И Клаус почувствовал напряжение, возникшее между сестрами и протекавшее через него наподобие тока.
— В поезде я сделал запись о любви, — сказал он. — Мы ведь видели сложившуюся пару Меклера и Эльзы, и пару возникающую, Штеттера и Семенову. Ну, и мы сами…
Куда отнести их самих, Клаус не знал. Он закрылся открытою записною книжкою.
— Любить ее, его… значит любить и ее, его «продолжения в мире»: его дружбы, занятия… Вы согласны?
Сестры переглянулись.
— Поначалу занятиям и дружбам в ее любви к нему место было, они даже способствовали увеличению ее интереса к его особе. Затем им становится тесновато. Отныне для них приходится выбирать удобное время… и вскоре выкраивать его. Наконец, приходится выбирать то или это… вплоть до решительного она или она…
— Пора, действительно, внести ясность! — твердо сказала Доротея.
— …то есть жена… или литература…
— Клаус, ты шутишь! — облегченно засмеялась она.
Нора не шевелилась.
Клаус закашлялся.
— Дайте закончить мысль! «Происходит взрыв: первое выяснение отношений. И наступает охлаждение свободы. Или он выбирает — ради сохранения мира — зависимость принадлежности… что тоже не гарантирует счастливого… рабства… Раб завоевательнице скучен».
— Дай мне листочек, я буду читать! Ты что-то не договариваешь!
И протянув руку, вынула бумагу из рук Клауса. Молчала, разбирая почерк. И громко затем начала нарочито профессорским тоном:
— «Объяснять или нет свое отсутствие — за ужином, например? Если не объяснять, то интимность не полная: ты не пускаешь подругу в свой календарь, не делишься с ней сокровенным, уменьшаешь количество точек соприкосновения. Если же объяснять, то обнажается место для помещения рычага (архимедова?), и тогда легко повернуть, оторвать от намеченного — и тем более от желания еще не сложившегося.
Риски такие: или не дать пищу любви, питающуюся интимным всякого рода.
Или показать место, где любовь искушаема превращением в собственника чужой привязанности, что есть самоубийство любви».
— Выхода нет, — заявила Нора, сидя на деревянной стенке, отделявшей запас дров от собственно залы, и болтая длинной ногой. — Но мне пора собираться. Завтра я еду во Франкфурт, и оттуда лечу.
Огонь угасал: высохшее за долгие годы хранения дерево сгорело быстро, хотя, конечно, медленнее, нежели порох.

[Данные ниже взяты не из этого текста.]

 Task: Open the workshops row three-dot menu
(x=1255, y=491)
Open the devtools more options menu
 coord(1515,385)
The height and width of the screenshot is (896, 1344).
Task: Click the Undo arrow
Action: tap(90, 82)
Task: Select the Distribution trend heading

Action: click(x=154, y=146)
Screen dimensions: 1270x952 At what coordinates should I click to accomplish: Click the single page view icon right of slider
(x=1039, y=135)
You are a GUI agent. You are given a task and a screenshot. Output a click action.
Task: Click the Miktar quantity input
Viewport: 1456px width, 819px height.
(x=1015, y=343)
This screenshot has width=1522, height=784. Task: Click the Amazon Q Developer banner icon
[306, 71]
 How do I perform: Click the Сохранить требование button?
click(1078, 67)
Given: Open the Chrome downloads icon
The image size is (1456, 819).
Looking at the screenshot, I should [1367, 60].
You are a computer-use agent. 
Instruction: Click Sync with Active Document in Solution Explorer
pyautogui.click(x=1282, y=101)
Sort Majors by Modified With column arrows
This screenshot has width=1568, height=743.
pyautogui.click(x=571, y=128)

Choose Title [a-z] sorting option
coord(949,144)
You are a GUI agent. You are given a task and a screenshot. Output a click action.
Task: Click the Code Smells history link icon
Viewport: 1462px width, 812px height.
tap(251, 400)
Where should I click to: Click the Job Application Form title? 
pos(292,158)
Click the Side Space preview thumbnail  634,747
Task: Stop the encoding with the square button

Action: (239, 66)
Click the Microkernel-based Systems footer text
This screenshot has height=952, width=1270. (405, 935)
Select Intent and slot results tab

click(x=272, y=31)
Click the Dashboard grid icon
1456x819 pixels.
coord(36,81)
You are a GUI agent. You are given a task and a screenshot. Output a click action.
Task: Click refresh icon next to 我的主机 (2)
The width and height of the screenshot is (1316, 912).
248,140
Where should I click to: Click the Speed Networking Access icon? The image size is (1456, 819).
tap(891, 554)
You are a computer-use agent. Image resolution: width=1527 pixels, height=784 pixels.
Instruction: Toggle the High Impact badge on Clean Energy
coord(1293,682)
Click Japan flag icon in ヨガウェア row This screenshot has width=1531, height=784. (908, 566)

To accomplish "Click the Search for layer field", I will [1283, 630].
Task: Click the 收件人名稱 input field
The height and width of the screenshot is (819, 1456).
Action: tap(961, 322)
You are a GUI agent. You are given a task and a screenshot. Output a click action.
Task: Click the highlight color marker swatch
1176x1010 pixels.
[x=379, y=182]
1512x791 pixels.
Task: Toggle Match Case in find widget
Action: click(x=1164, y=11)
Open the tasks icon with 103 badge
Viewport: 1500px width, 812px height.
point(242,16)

Они продолжали сидеть. Пламя шевелило тени на потолке, поблескивало в высоких окнах, за которым стояло темно-синее небо и черные плоскости домов.
— Иногда продолжения жизни не хочется, — сказала Доротея. — Почему-то знаешь, что идут перемены — а тебе хорошо. В последний раз, возможно.
— И тогда всё останавливается, — заметил Клаус. — Но почему нельзя отменить составленный на будущее план? Тогда и судьба согласилась бы с нами.
В тишине потрескивал и шевелился огонь в камине. Молчаливый участник их беседы — двухсотлетний дом — слушал их, и если б он мог выразить свое отношение, он покачал бы головой. И никто не знал бы, с чем соглашаясь.
— Ну что ж, до свидания, — сказала Нора, поднимаясь, потягиваясь по-кошачьи и к сестре подходя проститься. Она ее обняла сзади за плечи, потерлась головою о голову. Доротея осталась спокойной.
— Я завтра еду рано-рано, и вас наверное не увижу. Клаус, прощай.
Она подала ему руку и сжала его крепко, со значением, дважды.
— Если приедете в Рио — буду рада и счастлива. Вы бы там отдохнули: там люди другие, всё на виду, никакой психологии для догадливых. Ну, прощайте.
«Глупо, что мы расстаемся», — сказал себе Клаус, пожимая плечами. Он подошел к Доротее, повторяя жест Норы, обнял ее за плечи.